Marty Romero

The Debate Over Graffiti as Crime or Art is Pointless (part 1 of 2)

KaterOne, Visions Crew 2005, East Los Angeles. KaterOne, Visions Crew 2005, East Los Angeles.

The debate

When I was younger, I wrote graffiti for the thrill, anonymity, and recognition from other graffiti writers. As a graffiti writer, I didn’t realize the passionate debate over graffiti as art or crime like I do now—a discussion that is pointless in my opinion. A more productive question to answer by those on either side of the fence is, what is the role of graffiti in our public space? The obvious answer—some would argue—is that graffiti should NOT play a role and that it ought to be eradicated. Well, I’d like to challenge that.

My school newspaper recently wrote an article about how much it was going to cost to remove graffiti from the L.A. river walls. The writer wrote:

“…there are no positive effects of graffiti to any community, and those caught doing it should be locked away and the key thrown away.”

He argued that:

“…because graffiti by definition is a crime, it cannot be approached as anything else.”

The writer did note that commissioned works—even those painted by graffiti artist and clearly graffiti—were NOT “really” graffiti, because they had authorization. The problem with arguments about the legality of graffiti or those that defend it as art is that they ignore aspects of graffiti that relate to how we use our public spaces.

Why is the debate is pointless

To say that there are no positive contributions by graffiti implies a set of criteria by which we determine what provides and what does not provide value. What is that criterion? Who defines it? Is the criterion accurate? Most people would say that the law sets the criteria, but it would only take a basic history lesson to point out that some laws can be unjust.

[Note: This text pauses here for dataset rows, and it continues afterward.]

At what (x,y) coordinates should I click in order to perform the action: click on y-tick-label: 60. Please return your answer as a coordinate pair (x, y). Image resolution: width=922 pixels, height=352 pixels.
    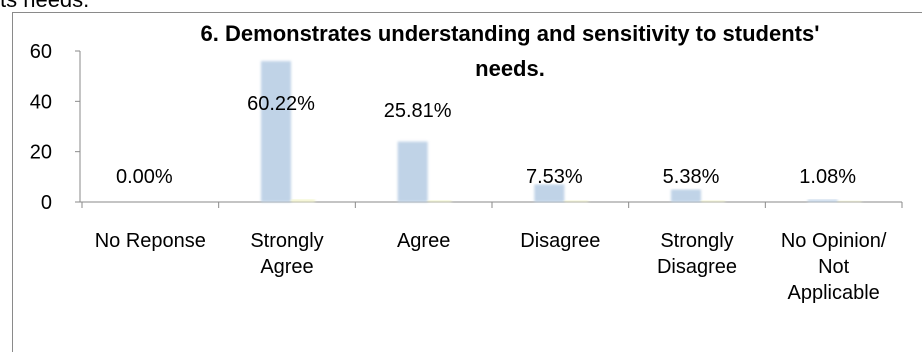
    Looking at the image, I should click on (41, 52).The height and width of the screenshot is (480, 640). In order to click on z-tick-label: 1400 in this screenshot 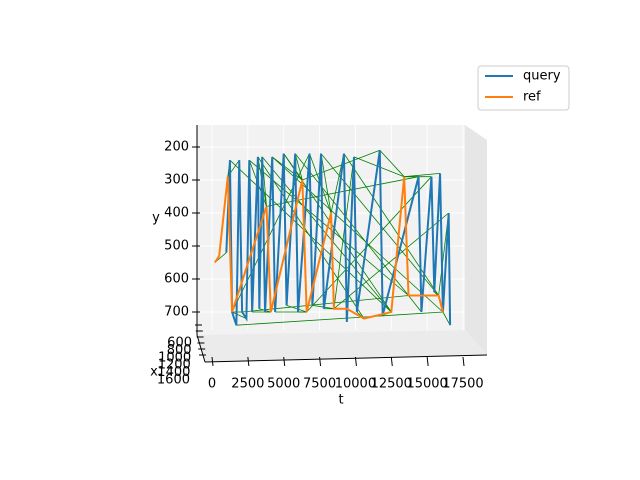, I will do `click(174, 372)`.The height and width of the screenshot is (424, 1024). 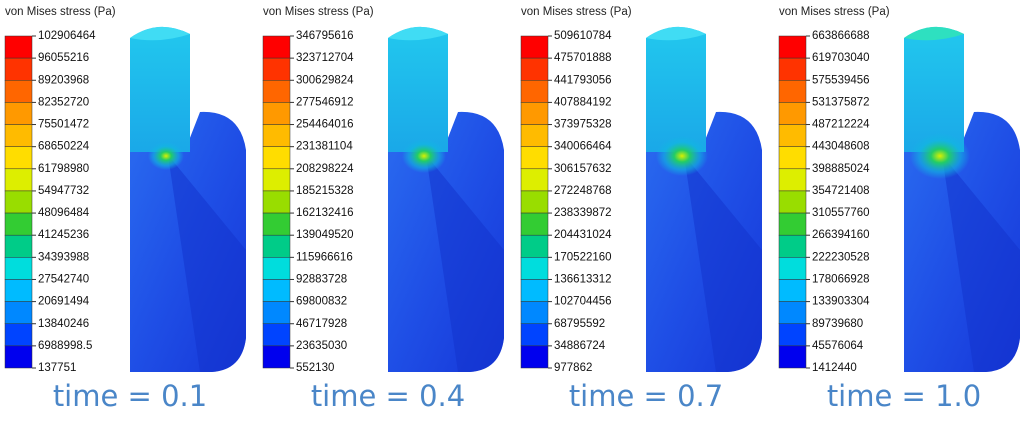 I want to click on tick-label: 75501472, so click(x=64, y=125).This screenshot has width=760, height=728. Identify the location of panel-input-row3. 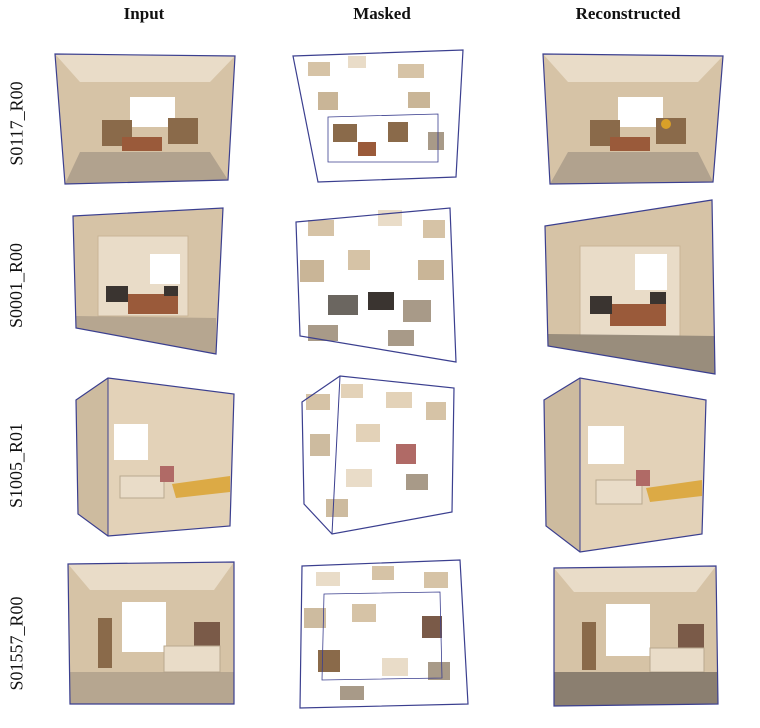
(157, 461).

When we submit law a the ultimate criteria for what is and what is not legal or of value, then we must submit the amount of corporate control, immigration, civil rights, etc. through that criterion—which we don’t. If we solely rely on the denotation of graffiti to ascribe its value, we are forced to accept that what is natural is often socially constructed to the interest of some more than others.

What is graffiti’s contribution?

I propose that graffiti and graffiti writers’ contributions are valuable, particularly when we speak of public space. The value is in recognizing the socially constructed truths and political agendas that influence our culture, society and communities in ways that we may not want. Graffiti keeps these truths and agendas on check by constantly challenging them.

For instance, people might argue that advertising or popular culture does not influence them, but what they mean is that the apparent messages of these cultural productions do not influence them. Adds that try to sell Wendy’s instead of McDonalds, or Pepsi instead of Coke may not have a real impact on individuals. But the underlying myth of consumerism that these ads present when added up to all of the thousands of unrecognized retellings of the consumer myth do influence the nation into believing that the myth of consumerism is not a myth, but is the natural state of human affairs.

So today, communities produce almost nothing. As an employee or a student, we are required to produce some things: reports, call logs, sales, etc. But outside of our role as employees, or students, what do we produce? Most of us do not grow or raise our food, we don’t make our clothes, and only a few in the community make their own music or entertainment. Some participate in athletics once in a while, but other than sports and dancing there is little left in society for humans to produce. Instead, we have become consumers.

Each time that graffiti is produced, it speaks against the consumerism myth such that it becomes an identity marker of a community.